MyFeedz

MyFeedz is an interesting tool from Adobe Lab’s — from Adobe’s Romanian office, to be precise — that aspires to build a personalized news service based on your RSS reading habits.

MyFeedz has two ways to learn about your interests. One is by simply watching you read the titles and first paragraphs of text and noting when you click through to read the full text. The other involves jump-starting the system (at your choice) by uploading your RSS reading list via an OPML file (OPML files can be output from most popular RSS aggregators, including Bloglines and Google Reader). The process behind the scenes is not quick — I suggest getting a cup of coffee, walking the dog, or reading your day’s RSS feeds while MyFeedz works.

When MyFeedz is done doing its magic — described somewhat cryptically on the site as a process involving an analysis of “its source, tags, popularity, rating, language and more” — it has built a profile of the subjects that you generally prefer to read. It then goes out and looks for more blog entries that match this general profile.

Here is where I’ll speculate a bit on what is going on behind the scenes. My guess is that MyFeedz is using some form of vector analysis to model the items in which you have shown an interest. Vector analysis (see this Wikipedia article for more of the math than I understand) compares texts and scores them with a probability that they are about the same thing, even if the same exact phrases do not appear in both documents.

If I am correct, that is the time-consuming part. For my aggregated list, MyFeedz took several hours to be ready to show me new articles based on the profile it generated for me. But now, it is showing me articles within the sphere of what I’ve already expressed interest in knowing about.

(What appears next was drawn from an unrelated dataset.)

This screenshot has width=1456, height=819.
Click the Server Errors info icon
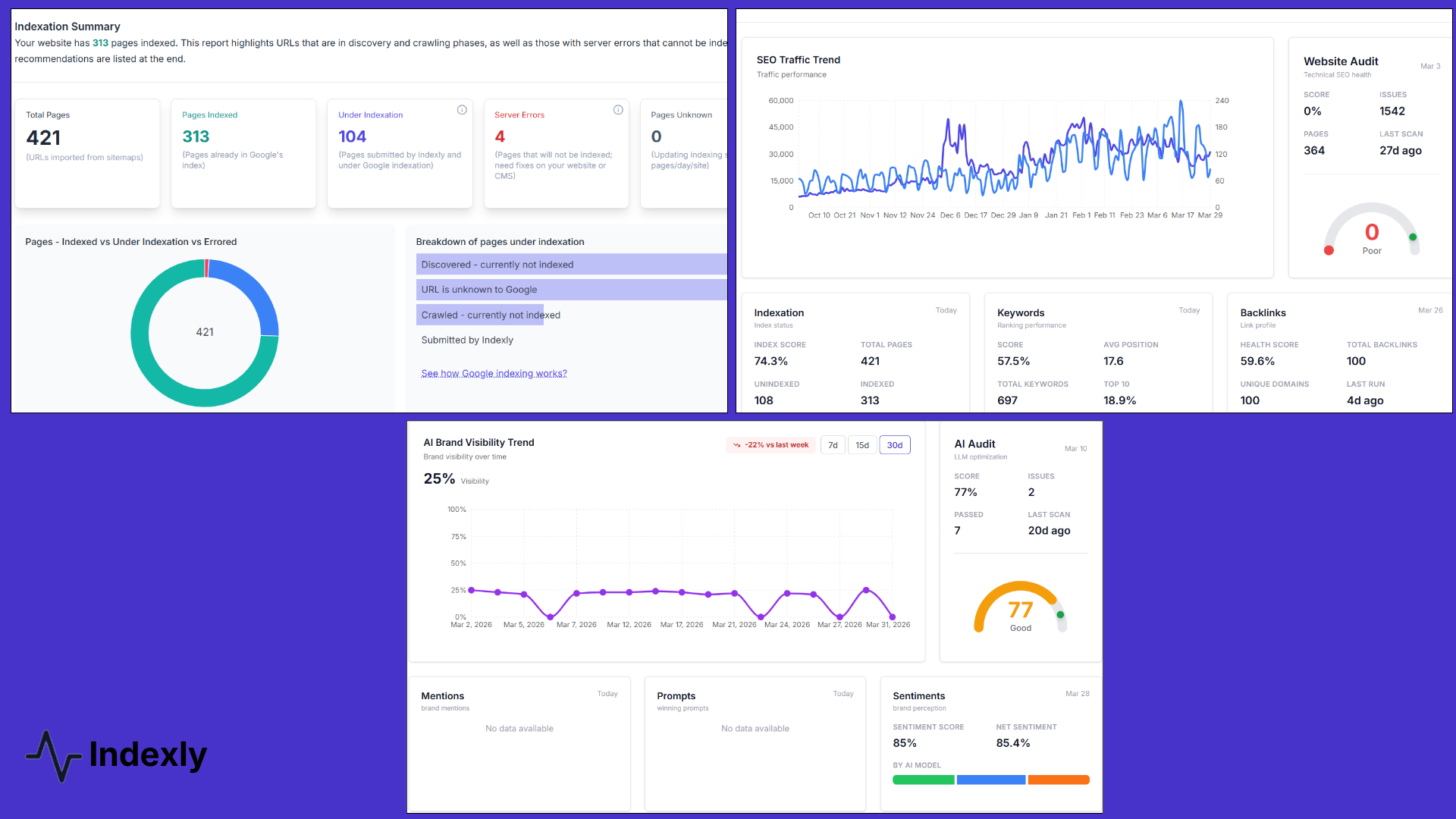pyautogui.click(x=618, y=110)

As I write this, three of its top five recommendations for me are:

The other two are less clearly germane (one about the Dodgers and I’m a member of Red Sox Nation, the other about NJ Governor Corzine’s political difficulties). I think batting .600 is pretty good for an automated recommendation engine that I just recently started using. However, as I’ve written before (see “Serendipity at Risk“), I like a bit of surprise in my reading, as long as it is tangentially related to what I’m focusing on. The items I catch out of the corner of my eye while I’m looking in one direction are often fascinating.

I will be curious to see if, as I work with MyFeedz, if it continues to narrow in on my core interests while providing me some “ah-ha!” moments. MyFeedz will not replace my aggregator — that is not its purpose — but it makes for an interesting discovery tool.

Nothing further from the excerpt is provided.